▶ Instructions for the task: Only the lines from the one with "Viewport: 1278px width, 767px height." through the final line below belong in the answer, copied exactly and without pictures.

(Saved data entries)
┄┄┄┄┄┄┄┄┄┄┄┄┄┄┄┄┄┄┄┄
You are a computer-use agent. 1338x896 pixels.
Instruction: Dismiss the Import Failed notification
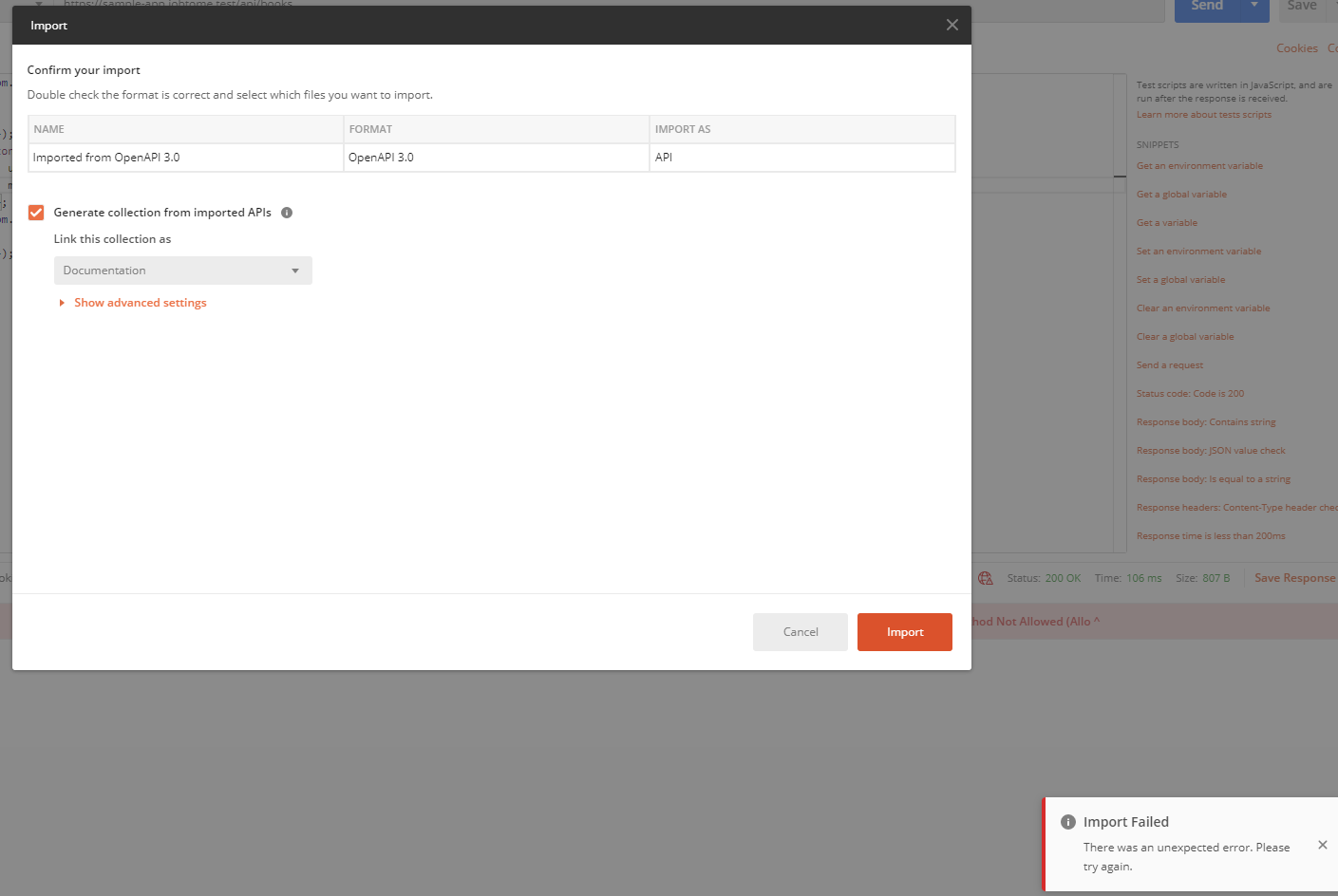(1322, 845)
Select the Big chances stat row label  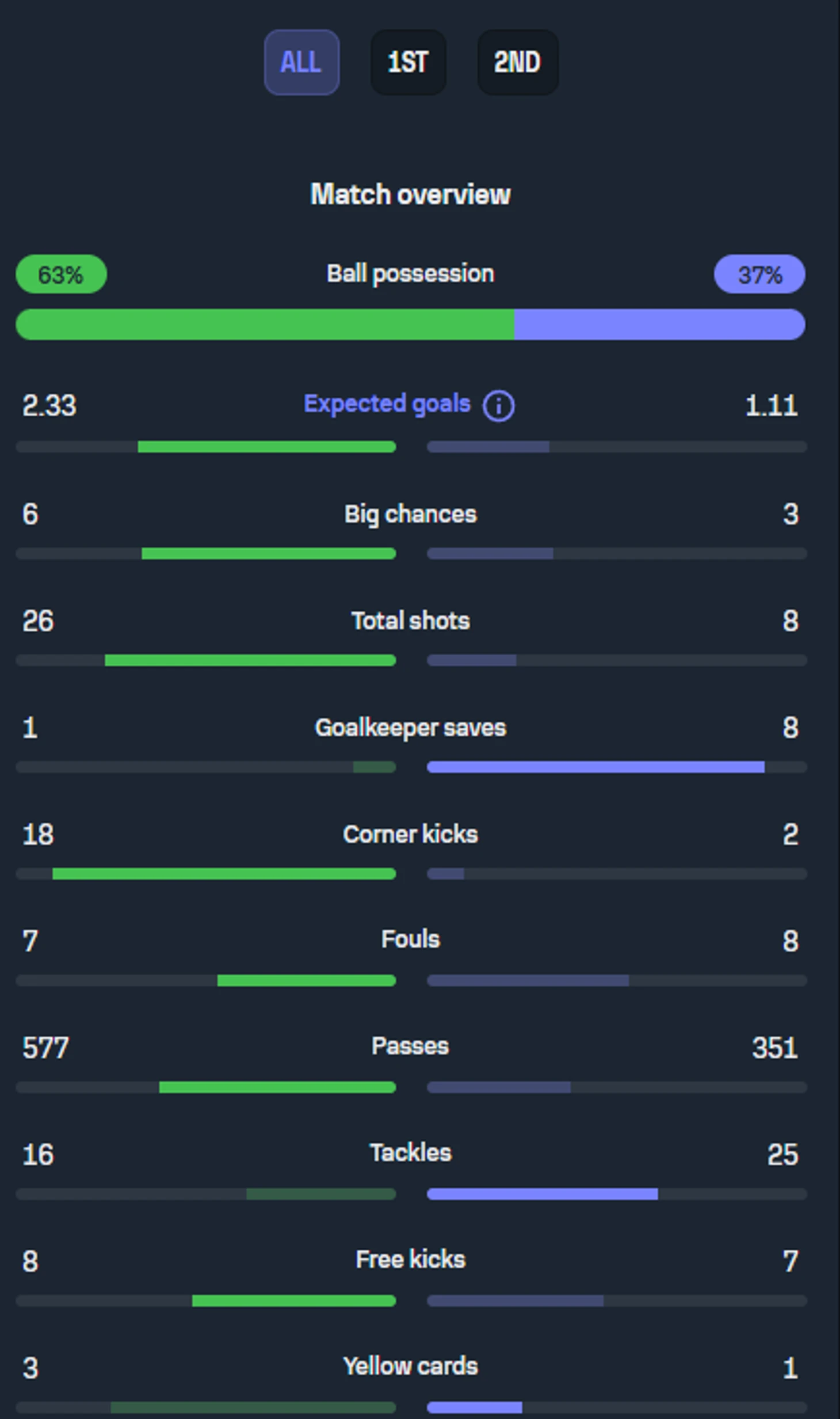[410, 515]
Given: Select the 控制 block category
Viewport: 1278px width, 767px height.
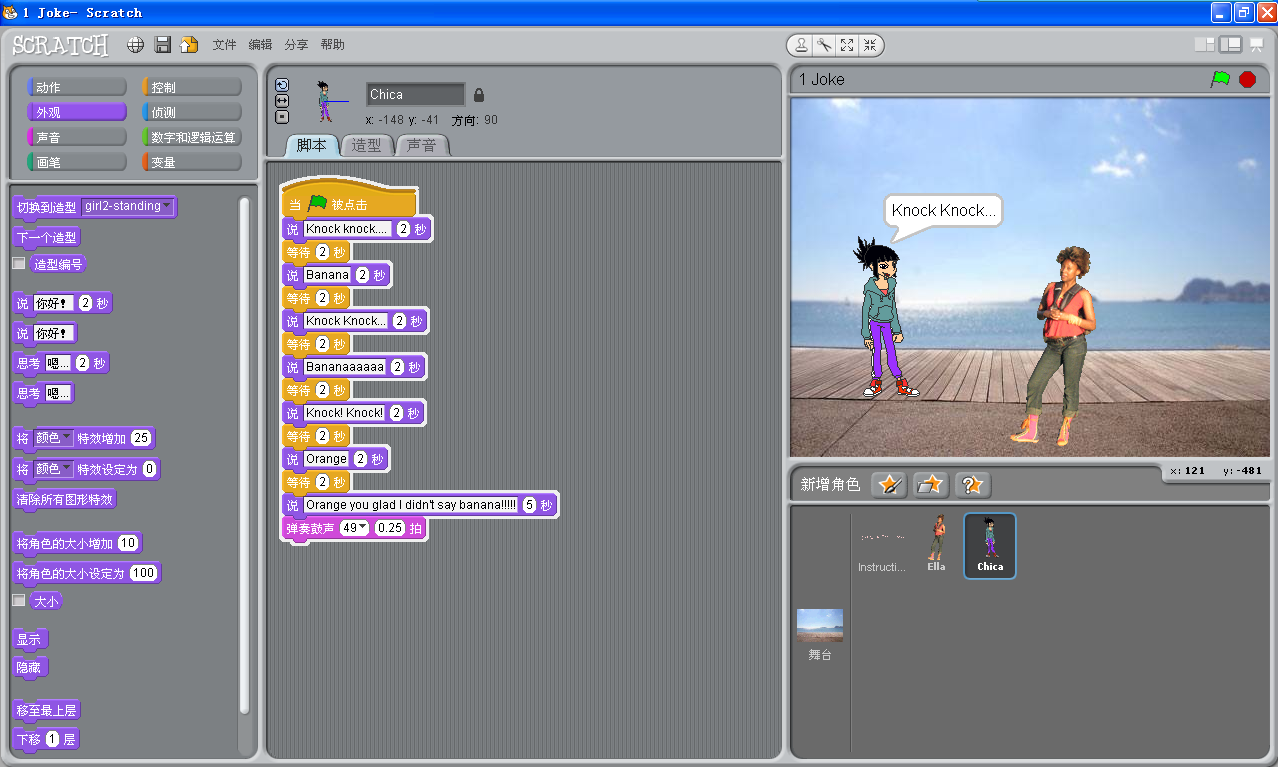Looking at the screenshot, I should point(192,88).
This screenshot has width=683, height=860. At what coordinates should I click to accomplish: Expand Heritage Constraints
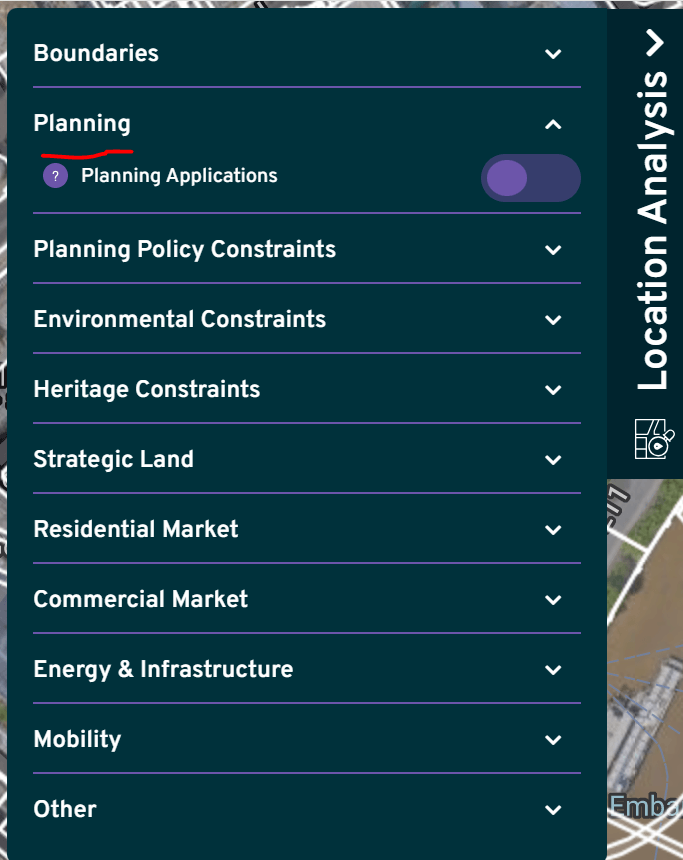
┄┄┄┄┄┄┄┄┄┄┄┄┄┄┄┄┄┄┄┄
▶ Exercise solution:
Viewport: 1278px width, 767px height.
Looking at the screenshot, I should point(192,88).
This screenshot has width=683, height=860. At what coordinates should I click to accomplish: Expand Heritage Constraints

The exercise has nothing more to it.